> Brief
Please update the ruling extract below from "17. What is" up to and including "required rebuttable presumption.", replacing "defines" with "describes".

> Extract
╔══

15. He further submitted that malice aforethought had not been established. That the Prosecution had not adduced any evidence to show that the accused had any intention to cause, or knowledge of, probable death or “grievous harm”. On the cause of death, he referred to Section 213 Penal Code submitting that from the post mortem report, the alleged flushing of the medicine by the accused was not the immediate or sole cause of the deceased’s death. He referred to a recent UK Supreme Court decision in Republic –vs- Hughes [2013] 1 WLR 2461 to support his position on this.
DETERMINATION
16. After considering the evidence adduced and submissions by both the Prosecution and the defence, the issue falling for determination is: whether this evidence on record establishes a prima facie case requiring the accused to be placed on his defence. In other words, has the Prosecution established a prima facie case against the accused?
17. What is a prima facie case? The Black’s Law Dictionary at page 638 defines prima facie evidence as;
“Evidence that will establish a fact or sustain a judgment unless contradictory evidence is provided.”
It further defines a prima facie case as;
“1. The establishment of a legal required rebuttable presumption.
2. A party’s production of enough evidence to allow the fact-trier to infer the fact at issue and rule in the party’s favour."
18. The Court of Appeal in the case of Bhatt –vs- Republic [1957] EA 332 gave an explanation of what amounts to a prima facie case when it stated;
“Remembering that the legal onus is always on the Prosecution to prove its case beyond reasonable doubt, we cannot agree that a prima facie case on full consideration might possibly be thought sufficient to sustain a conviction. This is perilously near to suggesting that the Court would not be prepared to convict if no defence is made but rather hopes the defence will fill the gaps in the Prosecution case. Nor can we agree that the question whether there is a case to answer depends only on whether there is “some evidence irrespective of its credibility or weight, sufficient to put the accused on his defence. A mere scintilla of evidence can never be enough; nor can any amount of worthless discredited evidence. It is true as Wilson J. said that the Court is not required at that stage to decide finally whether the evidence is worthy of credit or whether if believed it is weighty enough to prove the case conclusively: That determination can only properly be made when the case for the defence has been heard. It may not be easy to define what is meant by a “prima facie case” but at least it must mean one which a reasonable tribunal properly directing its mind to the law and the evidence could convict if no explanation is offered by the defence.”
19. Bearing in mind what the Bhatt case above has stated on what a prima facie is, this Court will now examine the evidence adduced to determine whether it meets the requirement. Is it the kind of evidence that the Court would confidently found a conviction if the accused person elected to remain silent?
20. There is no dispute on the fact of death. There is also no dispute as to the cause of death as stated in the post mortem report (Exhibit 6) which is; “Acute complications related to uncontrolled diabetes.”
PW2, PW4, PW5 and PW6 who are all medical doctors explained what the deceased was suffering from and how they managed it. It came out clearly that the deceased suffered from;
- Diabetic Keto acidosis;
- Gastroenteritis medical condition for diarrhea and vomiting;
- Graves’ disease arising from thyroid disorder;
- Bruises and blisters (swelling with fluid) on upper limb 2.

╚══

> Extracted records
╔══

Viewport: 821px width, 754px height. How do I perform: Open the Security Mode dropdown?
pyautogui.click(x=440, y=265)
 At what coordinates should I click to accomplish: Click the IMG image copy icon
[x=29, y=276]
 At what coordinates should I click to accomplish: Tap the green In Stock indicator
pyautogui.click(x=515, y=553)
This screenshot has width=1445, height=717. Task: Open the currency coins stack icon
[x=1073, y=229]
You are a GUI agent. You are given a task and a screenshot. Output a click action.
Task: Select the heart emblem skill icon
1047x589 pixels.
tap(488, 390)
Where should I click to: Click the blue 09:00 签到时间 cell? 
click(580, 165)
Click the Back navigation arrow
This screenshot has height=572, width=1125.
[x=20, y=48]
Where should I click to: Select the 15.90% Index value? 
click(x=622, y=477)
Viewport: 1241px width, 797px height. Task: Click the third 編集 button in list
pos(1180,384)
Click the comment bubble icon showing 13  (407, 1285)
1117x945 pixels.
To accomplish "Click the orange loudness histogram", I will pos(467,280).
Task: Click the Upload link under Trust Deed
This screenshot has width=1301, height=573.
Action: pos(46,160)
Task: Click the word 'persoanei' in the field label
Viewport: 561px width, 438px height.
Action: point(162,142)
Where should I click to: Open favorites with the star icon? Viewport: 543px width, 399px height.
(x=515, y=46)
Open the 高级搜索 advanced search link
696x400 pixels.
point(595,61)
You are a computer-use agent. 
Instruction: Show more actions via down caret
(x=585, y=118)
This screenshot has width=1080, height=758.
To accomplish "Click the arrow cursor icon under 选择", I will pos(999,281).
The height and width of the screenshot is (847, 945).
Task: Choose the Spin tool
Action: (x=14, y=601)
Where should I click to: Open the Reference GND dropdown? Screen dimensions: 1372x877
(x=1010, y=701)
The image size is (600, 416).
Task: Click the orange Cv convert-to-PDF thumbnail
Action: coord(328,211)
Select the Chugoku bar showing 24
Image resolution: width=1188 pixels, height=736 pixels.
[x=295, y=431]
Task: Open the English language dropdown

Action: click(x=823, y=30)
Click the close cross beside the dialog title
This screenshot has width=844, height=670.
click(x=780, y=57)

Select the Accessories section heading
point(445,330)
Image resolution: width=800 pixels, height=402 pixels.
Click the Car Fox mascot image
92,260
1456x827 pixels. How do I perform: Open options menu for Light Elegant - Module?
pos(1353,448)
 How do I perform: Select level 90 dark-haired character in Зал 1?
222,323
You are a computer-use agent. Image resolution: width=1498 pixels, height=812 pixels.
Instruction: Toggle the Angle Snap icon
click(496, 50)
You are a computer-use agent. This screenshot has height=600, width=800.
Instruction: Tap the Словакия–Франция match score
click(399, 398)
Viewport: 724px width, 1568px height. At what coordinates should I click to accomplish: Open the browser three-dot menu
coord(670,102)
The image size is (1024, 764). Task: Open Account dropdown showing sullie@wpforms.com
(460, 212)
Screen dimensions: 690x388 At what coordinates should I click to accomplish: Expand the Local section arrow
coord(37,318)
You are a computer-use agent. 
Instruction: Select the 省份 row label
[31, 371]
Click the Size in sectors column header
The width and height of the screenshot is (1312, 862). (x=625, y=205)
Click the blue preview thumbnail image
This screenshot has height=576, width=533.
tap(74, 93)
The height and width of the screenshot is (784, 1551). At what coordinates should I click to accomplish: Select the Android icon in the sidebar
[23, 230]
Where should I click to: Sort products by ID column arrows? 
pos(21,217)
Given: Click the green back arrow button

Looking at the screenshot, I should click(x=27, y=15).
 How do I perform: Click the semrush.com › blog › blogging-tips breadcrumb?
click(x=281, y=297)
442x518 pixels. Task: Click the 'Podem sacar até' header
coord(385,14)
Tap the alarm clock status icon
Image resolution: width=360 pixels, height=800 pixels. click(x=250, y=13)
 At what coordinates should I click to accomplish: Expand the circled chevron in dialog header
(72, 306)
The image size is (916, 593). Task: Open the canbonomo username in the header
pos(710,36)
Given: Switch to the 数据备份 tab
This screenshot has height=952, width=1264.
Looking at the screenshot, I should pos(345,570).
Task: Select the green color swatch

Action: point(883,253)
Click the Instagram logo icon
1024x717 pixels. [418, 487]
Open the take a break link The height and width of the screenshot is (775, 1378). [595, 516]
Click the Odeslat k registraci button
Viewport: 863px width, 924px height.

╚══

> Result of the task
17. What is a prima facie case? The Black’s Law Dictionary at page 638 describes prima facie evidence as;
“Evidence that will establish a fact or sustain a judgment unless contradictory evidence is provided.”
It further describes a prima facie case as;
“1. The establishment of a legal required rebuttable presumption.